Acabo con la meditación…preparo una infusión y me voy al ordenador, aunque sea la una de la madrugada no importa, vivo el presente, esto es ahora, no es preciso dormir, hago caso a lo que mi corazón me dicta, en este momento quiero escribir, ya dormiré en la otra vida.

Qué bonito poder ser libre y sentirme libre y decir un “NO” bien grande a la mente, la mente me dice “has de dormir“ por qué mañana bla bla…, pero mi cuerpo dice ¡NO!, vete a escribir, disfruta del ahora, hazte una infusión y saca lo que llevas dentro, es otra forma de liberar, es otra forma de agradecer a esta colega, que compartió una preciosa música que me ha llevado de la sanación, a la comprensión, desde el desagrado del dolor y las lágrimas, hasta el placer de la sonrisa, con un cuerpo y una mente en paz, a pesar de haber tenido un día sin paz, para continuar con una música que también me había arrebatado el sosiego. Estoy viva y gracias a estas emociones desde lo más interno de mi ser, salen estas palabras qué brotan desde el tintero precioso del corazón, desde ahí, solo desde ahí se puede vivir, para abrazarme y comprender que estoy viva y libre.

Reflexión, dos puntos:

Después de vivir estos sentidos enredándome con las lágrimas y la desazón, recuerdo que la semana pasada vi una película titulada “Hasta el último hombre”, que no pude acabar de ver, el tema de la peli, la guerra… y sentí tanto dolor, que lloré desconsoladamente con una pena intensa desde lo más profundo de mi ser, desde la profundidad de mis entrañas, me puse a llorar hipando como los niños sin poder parar.

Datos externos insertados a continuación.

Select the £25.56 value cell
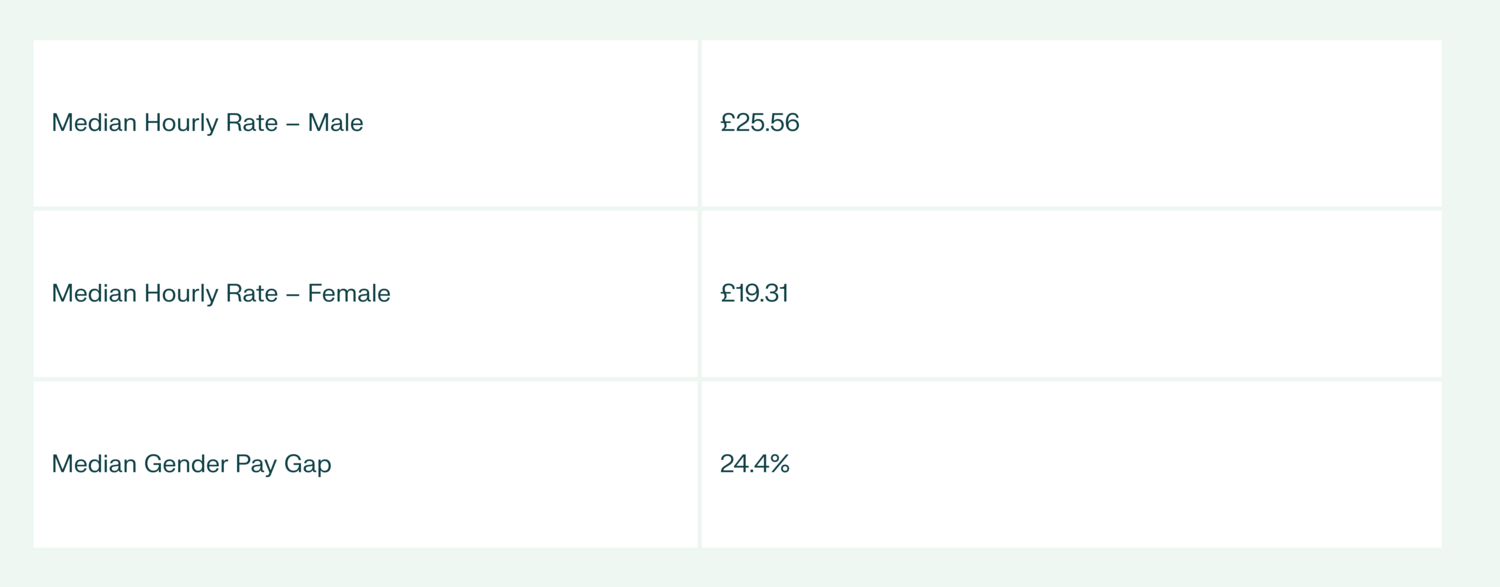The width and height of the screenshot is (1500, 587). pos(1071,123)

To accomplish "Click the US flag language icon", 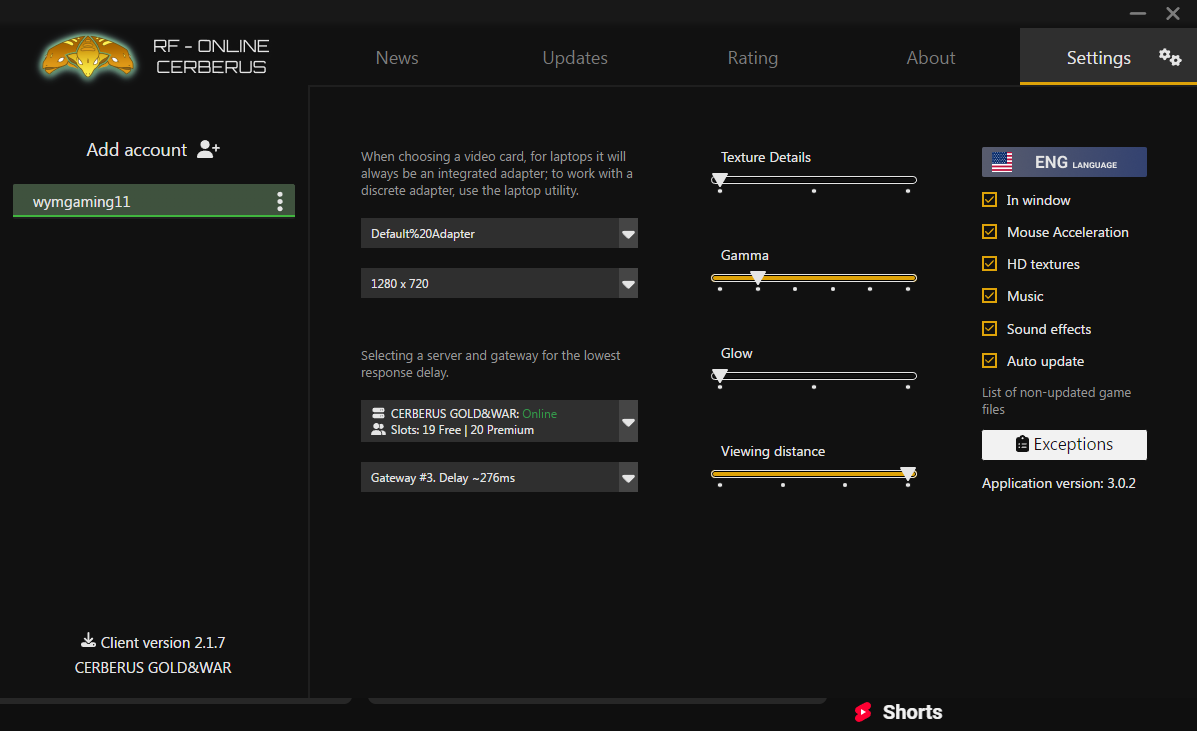I will (x=1001, y=162).
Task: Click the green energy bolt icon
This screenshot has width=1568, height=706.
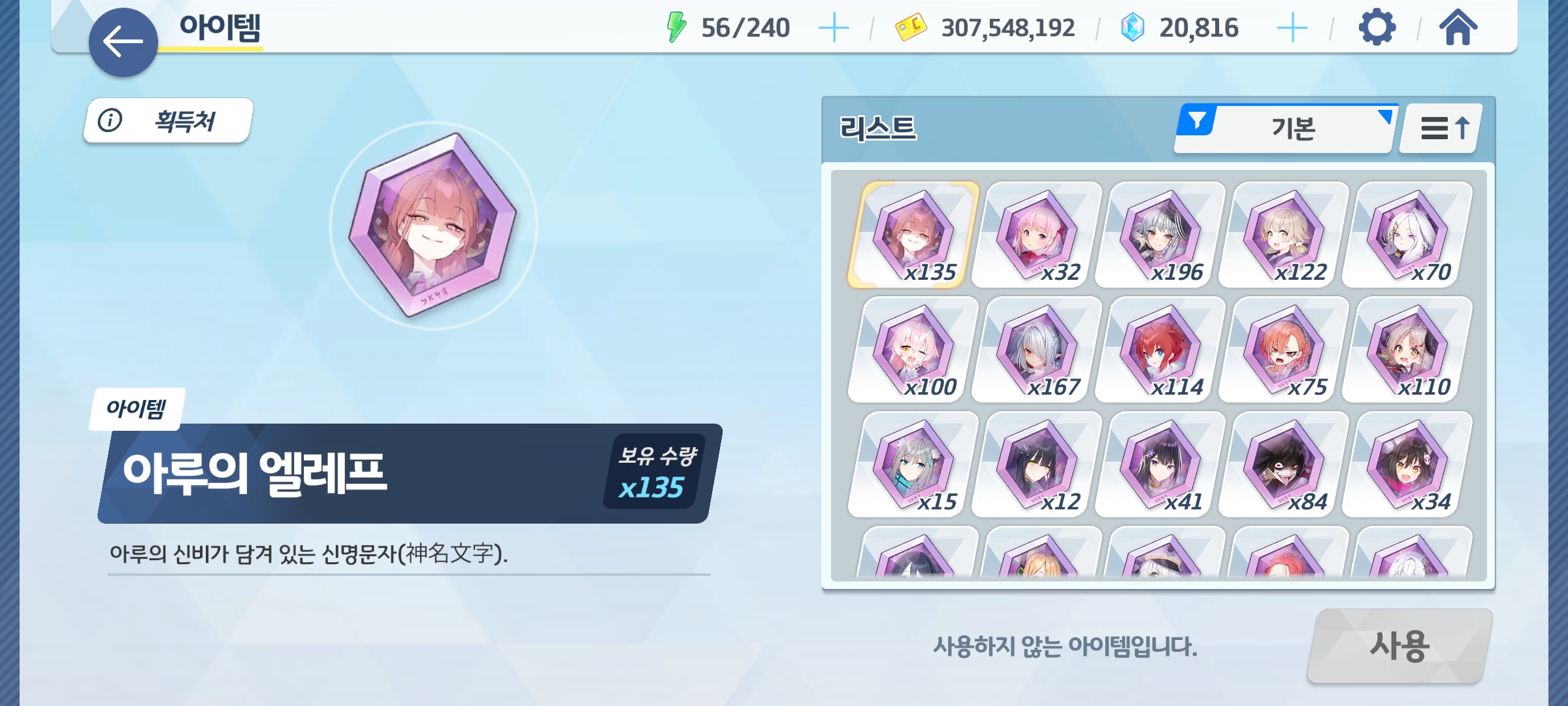Action: [676, 28]
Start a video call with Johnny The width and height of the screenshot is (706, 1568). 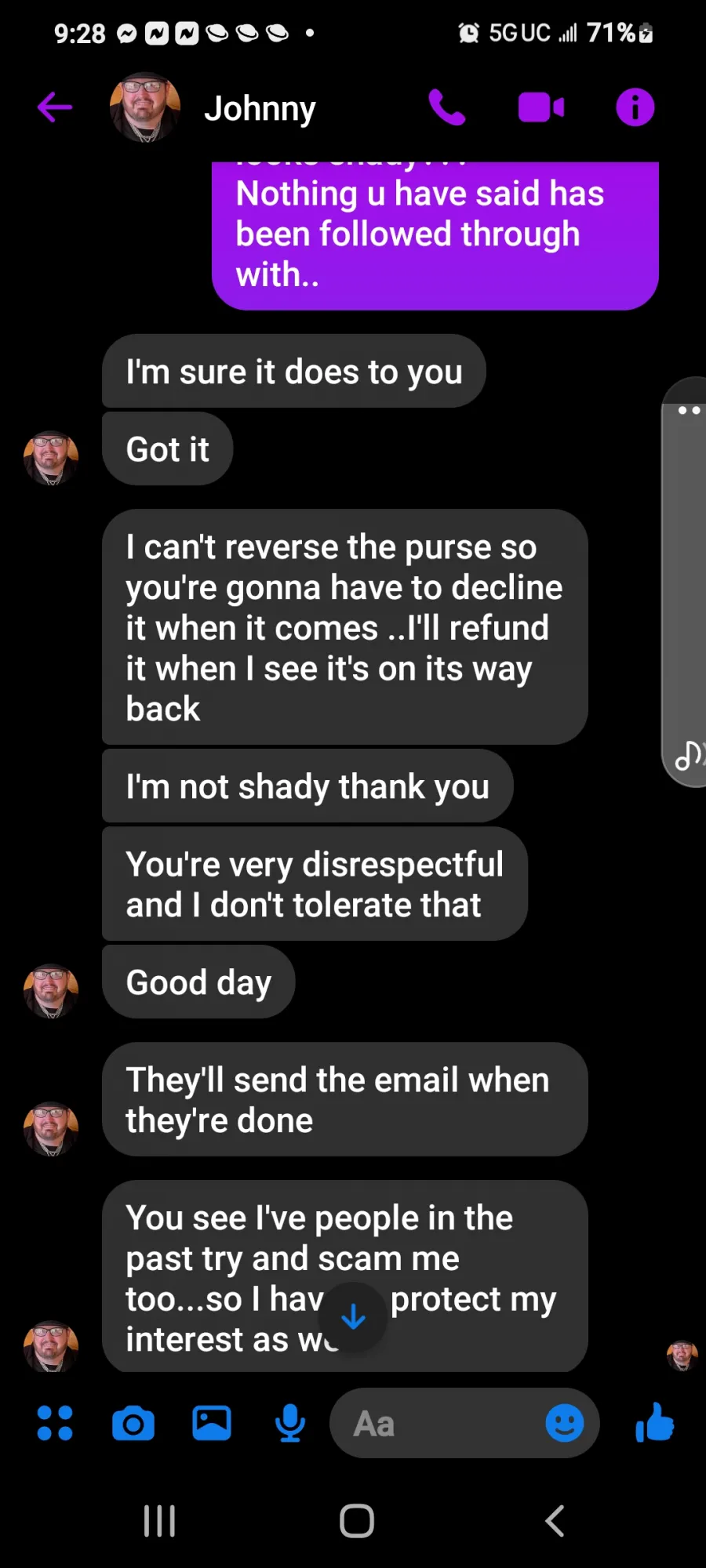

Yo creo que todos hemos sido verdugos en otra vida, y que también hemos estado formando parte del otro bando, aunque ahora voy a hablar de mí.

Yo he sido verdugo y seguro que en la guerra civil he matado algún compañero, amigo que seguramente algún día me ayudó a levantarme y sin embargo, con el paso de  los años, cambian las ideologías, y entonces fui capaz de blandir un fusil y disparar a mi “amigo” que una guerra lo convirtió  en mi peor enemigo y le arrebato la vida sin pensarlo, a sangre fría.

Voy a ir más allá, como dice la física cuántica que todos somos uno, si todos somos UNO y yo soy mi amigo, sí yo he matado a mi amigo y soy él, yo me he matado a mí misma…

¡Esto es muy fuerte! ¡Yo me he asesinado! Llegado a este punto, no paro de dar gracias por poder sentir esto y poder solventarlo, me abrazo a mí y a todas mis células, resolviendo esta historia con este tema, con esta canción que hizo de conmutador hasta hacer que todas mis células temblaran y se estremecieran.

Gracias, gracias, gracias… abrazo mi cuerpo, abrazo cada célula y me lleno de luz para terminar con este episodio.

Gracias, gracias, gracias.

Mil gracias cuerpo, por las inefables sensaciones.